The Canadian Bar Association

Charitable intent: navigating the murky waters of terrorist financing

By Doug Beazley July 22, 2015 22 July 2015

Charitable intent: navigating the murky waters of terrorist financing

If the first casualty of war is truth, the second is altruism. In its rush to strengthen the legal bulwarks against terrorism in the years since 9/11, the federal government may have lost sight of one of the more powerful tools in the hearts-and-minds arsenal: charity.

Consider this scenario: You’re running an aid group that provides disaster relief. Your work involves delivering medical supplies to a conflict zone where terrorist cells are active.
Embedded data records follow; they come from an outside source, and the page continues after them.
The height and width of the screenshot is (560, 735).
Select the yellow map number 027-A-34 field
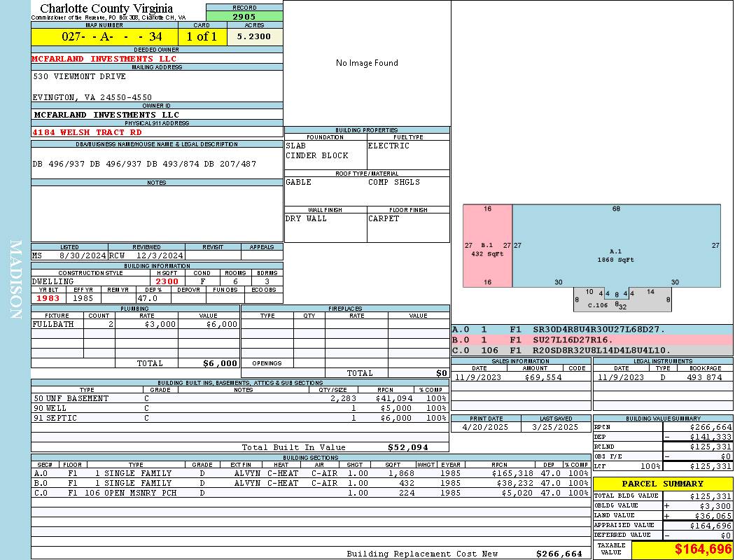click(x=104, y=36)
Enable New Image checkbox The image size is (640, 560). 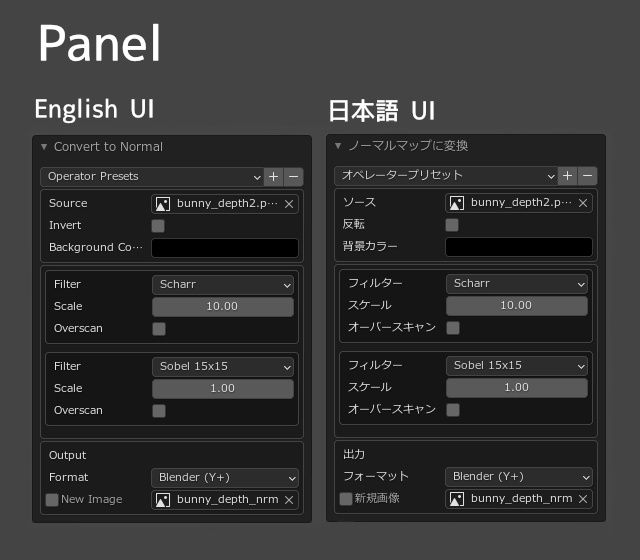click(52, 500)
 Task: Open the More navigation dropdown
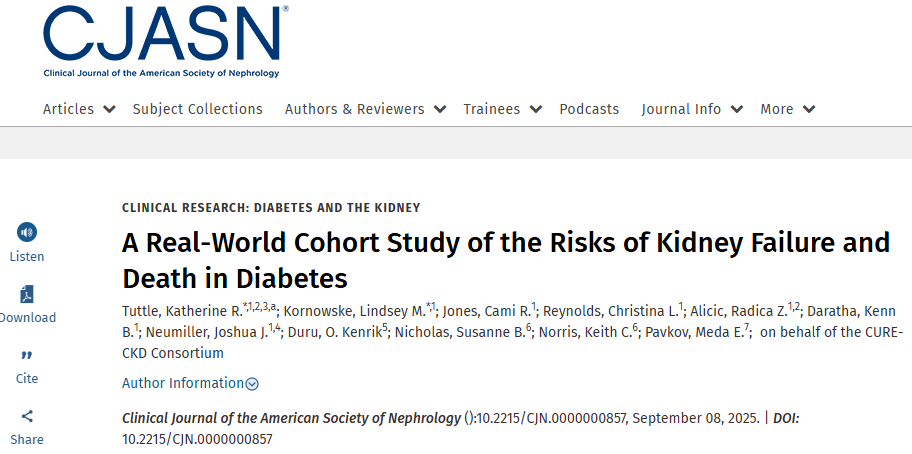tap(809, 109)
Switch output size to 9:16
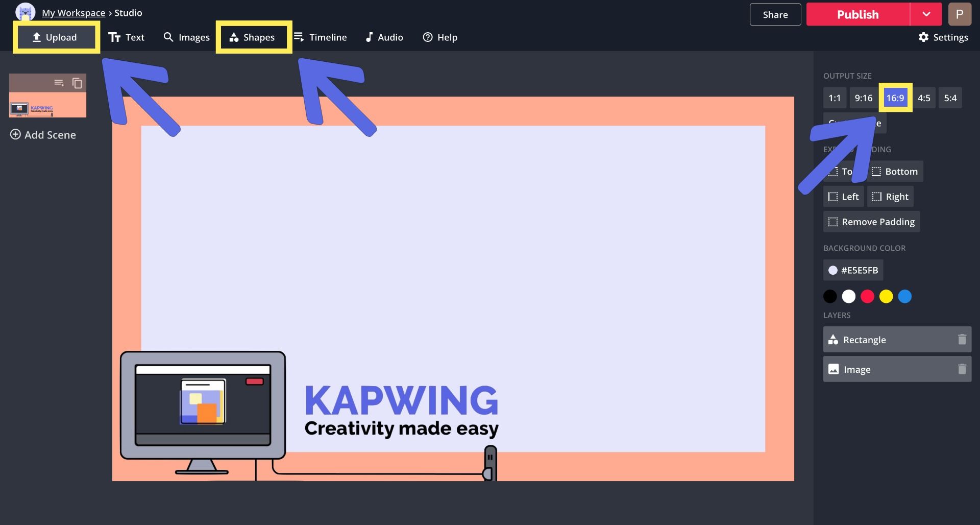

A clinic uses drugs supplied by your group to treat someone for gunshot wounds who turns out to be a terrorist. 

Technically, you’ve just committed a crime that could put you in prison — or at least put you out of the giving business for good. Section 83.19 of the Criminal Code makes it an offence to “knowingly” facilitate terrorist activity. But the mens rea element covered by the word “knowingly” is made almost meaningless by subsection 83.19(2) — which says that a terrorist activity is “facilitated” regardless of whether you knew that a terrorist activity was being facilitated, whether any terrorist activity was forseen or planned, or whether any terrorist activity was carried out.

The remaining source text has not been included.